Cerca de la mitad de los treinta indicadores que la organización utiliza para medir la calidad democrática están en su nivel más bajo desde que IDEA comenzó a publicar su informe global en 1975, entre ellos la libertad de prensa y de expresión, el acceso a la justicia y la independencia judicial.
«Lo más grave es el intento de subvertir todas las normas de control sobre el ejercicio del poder», señaló el secretario general de IDEA, el costarricense Kevin Casas-Zamora, quien subrayó que es la independencia de los jueces la que está «sosteniendo» el sistema estadounidense.
Casas-Zamora consideró que lo que ocurre en EE.UU. bajo la presidencia de Donald Trump tiene un «correlato internacional», porque «cuando no consideras que el poder está limitado a lo interno de tu país, tampoco consideras que está limitado en tu acción internacional».
El informe de la organización con sede en Estocolmo destaca que, por undécimo año consecutivo, más países empeoraron su calidad democrática que los que la mejoraron, y que en el último lustro el 57 % experimentó un deterioro en al menos un indicador clave del desempeño democrático.
El Estado de derecho es el área con peores cifras, con 71 países de bajo desempeño, mientras que la independencia judicial cayó a su peor nivel en cuatro décadas, al igual que la libertad de expresión y de prensa y el acceso a la justicia, lo que en conjunto eleva el riesgo de conflictos violentos.
Casas-Zamora atribuye el deterioro a una convergencia de retos que resume en cinco factores, comenzando por la fragmentación interna de las sociedades democráticas a causa de fenómenos como la polarización política y los crecientes niveles de desigualdad.

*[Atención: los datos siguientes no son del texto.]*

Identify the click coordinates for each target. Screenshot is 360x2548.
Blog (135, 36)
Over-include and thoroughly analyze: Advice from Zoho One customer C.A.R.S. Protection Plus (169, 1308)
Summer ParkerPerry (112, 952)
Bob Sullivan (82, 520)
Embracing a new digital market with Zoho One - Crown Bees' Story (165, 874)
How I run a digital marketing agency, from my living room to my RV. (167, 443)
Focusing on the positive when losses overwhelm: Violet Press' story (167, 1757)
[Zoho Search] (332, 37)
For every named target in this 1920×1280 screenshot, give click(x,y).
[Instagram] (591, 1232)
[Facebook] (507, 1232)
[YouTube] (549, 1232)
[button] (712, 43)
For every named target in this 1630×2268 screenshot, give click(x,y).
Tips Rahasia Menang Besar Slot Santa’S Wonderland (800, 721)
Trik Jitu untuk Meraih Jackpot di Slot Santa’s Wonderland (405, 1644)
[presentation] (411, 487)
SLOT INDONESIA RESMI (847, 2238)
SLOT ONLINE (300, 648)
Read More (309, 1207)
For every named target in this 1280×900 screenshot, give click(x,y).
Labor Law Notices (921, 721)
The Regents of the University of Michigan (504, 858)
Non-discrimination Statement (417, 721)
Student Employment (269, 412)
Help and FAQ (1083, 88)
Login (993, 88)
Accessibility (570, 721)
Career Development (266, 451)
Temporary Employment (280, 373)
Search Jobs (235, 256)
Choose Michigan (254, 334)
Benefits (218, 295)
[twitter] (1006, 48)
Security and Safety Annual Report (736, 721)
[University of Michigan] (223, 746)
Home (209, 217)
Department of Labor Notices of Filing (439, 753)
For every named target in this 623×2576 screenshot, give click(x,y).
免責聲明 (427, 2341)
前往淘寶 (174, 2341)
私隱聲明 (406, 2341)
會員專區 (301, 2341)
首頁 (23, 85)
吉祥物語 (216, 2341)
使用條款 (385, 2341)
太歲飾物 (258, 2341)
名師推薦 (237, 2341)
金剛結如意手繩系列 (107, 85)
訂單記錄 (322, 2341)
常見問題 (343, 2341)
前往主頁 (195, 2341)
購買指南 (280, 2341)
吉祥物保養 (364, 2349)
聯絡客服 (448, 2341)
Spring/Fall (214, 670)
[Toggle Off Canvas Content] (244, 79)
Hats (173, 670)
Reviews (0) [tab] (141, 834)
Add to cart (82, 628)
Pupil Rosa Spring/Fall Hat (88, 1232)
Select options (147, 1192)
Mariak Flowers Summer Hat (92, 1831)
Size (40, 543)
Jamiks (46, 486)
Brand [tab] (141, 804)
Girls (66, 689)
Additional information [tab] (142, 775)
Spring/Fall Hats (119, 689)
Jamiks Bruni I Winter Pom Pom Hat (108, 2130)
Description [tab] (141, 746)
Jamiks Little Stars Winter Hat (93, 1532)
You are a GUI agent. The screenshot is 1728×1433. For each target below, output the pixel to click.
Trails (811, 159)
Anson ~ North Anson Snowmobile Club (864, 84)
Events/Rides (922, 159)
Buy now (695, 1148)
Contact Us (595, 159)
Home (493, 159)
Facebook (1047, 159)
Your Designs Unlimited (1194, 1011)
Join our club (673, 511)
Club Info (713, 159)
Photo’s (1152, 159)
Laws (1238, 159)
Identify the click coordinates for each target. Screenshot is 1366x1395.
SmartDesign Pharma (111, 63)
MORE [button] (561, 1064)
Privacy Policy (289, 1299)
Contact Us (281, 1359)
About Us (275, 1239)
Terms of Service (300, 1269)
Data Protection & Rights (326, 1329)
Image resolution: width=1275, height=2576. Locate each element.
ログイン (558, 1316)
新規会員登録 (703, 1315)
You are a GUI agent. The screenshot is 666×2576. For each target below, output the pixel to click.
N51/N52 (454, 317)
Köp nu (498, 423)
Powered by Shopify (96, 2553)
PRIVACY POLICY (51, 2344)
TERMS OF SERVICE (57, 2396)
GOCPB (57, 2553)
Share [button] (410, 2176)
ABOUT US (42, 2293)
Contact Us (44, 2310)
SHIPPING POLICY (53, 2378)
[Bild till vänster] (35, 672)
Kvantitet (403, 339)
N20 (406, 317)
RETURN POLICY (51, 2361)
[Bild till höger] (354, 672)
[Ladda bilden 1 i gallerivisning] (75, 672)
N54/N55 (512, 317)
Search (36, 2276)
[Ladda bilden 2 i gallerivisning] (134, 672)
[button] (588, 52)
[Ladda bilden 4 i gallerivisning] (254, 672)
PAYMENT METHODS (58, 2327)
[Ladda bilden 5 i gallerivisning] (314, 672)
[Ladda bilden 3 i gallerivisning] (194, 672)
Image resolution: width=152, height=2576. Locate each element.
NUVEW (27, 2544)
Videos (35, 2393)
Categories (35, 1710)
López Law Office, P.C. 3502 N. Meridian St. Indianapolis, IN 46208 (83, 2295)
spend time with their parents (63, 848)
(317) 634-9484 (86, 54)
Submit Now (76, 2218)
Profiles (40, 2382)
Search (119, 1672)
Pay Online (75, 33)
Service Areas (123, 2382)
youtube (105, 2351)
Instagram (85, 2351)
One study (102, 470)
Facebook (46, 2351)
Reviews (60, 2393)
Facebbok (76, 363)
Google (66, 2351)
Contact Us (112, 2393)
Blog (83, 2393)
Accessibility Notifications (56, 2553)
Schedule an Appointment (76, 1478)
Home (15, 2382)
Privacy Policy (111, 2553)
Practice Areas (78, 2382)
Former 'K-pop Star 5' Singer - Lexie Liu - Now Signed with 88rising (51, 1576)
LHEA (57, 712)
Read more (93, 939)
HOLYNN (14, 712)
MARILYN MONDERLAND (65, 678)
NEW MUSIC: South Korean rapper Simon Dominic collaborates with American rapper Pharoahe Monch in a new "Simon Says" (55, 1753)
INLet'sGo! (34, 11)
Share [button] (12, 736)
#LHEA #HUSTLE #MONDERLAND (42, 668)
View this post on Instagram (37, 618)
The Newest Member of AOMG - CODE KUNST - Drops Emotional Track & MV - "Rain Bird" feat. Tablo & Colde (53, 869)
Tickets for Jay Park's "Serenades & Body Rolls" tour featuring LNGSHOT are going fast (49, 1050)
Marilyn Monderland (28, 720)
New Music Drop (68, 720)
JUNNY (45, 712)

También inciden la corrupción, la percepción de que las democracias no responden a las demandas sociales en materias como la igualdad, y la velocidad y profundidad de los cambios económicos y sociales, que provoca una tendencia a refugiarse en «liderazgos autoritarios».
El último factor sería que las democracias occidentales «han dilapidado su credibilidad en el último cuarto de siglo», con ejemplos como la guerra de Irak, la crisis financiera y los «malabares retóricos» sobre «las violaciones de derechos humanos que se están cometiendo todos los días en Gaza».
«Son factores muy estructurales, por lo que es difícil esperar que estas tendencias cambien pronto», afirmó.
El informe señala que Europa sigue siendo la región con mejor desempeño democrático, pero con «retrocesos crecientes», en especial en libertades civiles, acceso a la justicia y elecciones creíbles.
Tanto África como Asia Occidental registraron más caídas que avances, al contrario que la región de Asia Oriental y el Pacífico.
En América Latina, aunque se mantiene a grandes rasgos la estabilidad, IDEA advierte de que es la región con la polarización más alta del mundo, con otros problemas como la desinformación y la pérdida de confianza en las instituciones.
La presencia cada vez mayor del crimen organizado en toda la región, afectando a países donde ese fenómeno antes era desconocido, constituye otro de los principales retos.
IDEA resalta los «signos alentadores» de renovación democrática en países como Bangladés, Nepal, Polonia, Sri Lanka y Siria, aunque «los progresos son frágiles».
«Quizá el caso más interesante se da en el sur de Asia, en países como Sri Lanka, como Bangladés, como Nepal, como resultado de las revueltas de la juventud, que son revueltas que tumbaron gobiernos pero que plantearon demandas fundamentalmente democráticas», explicó Casas-Zamora.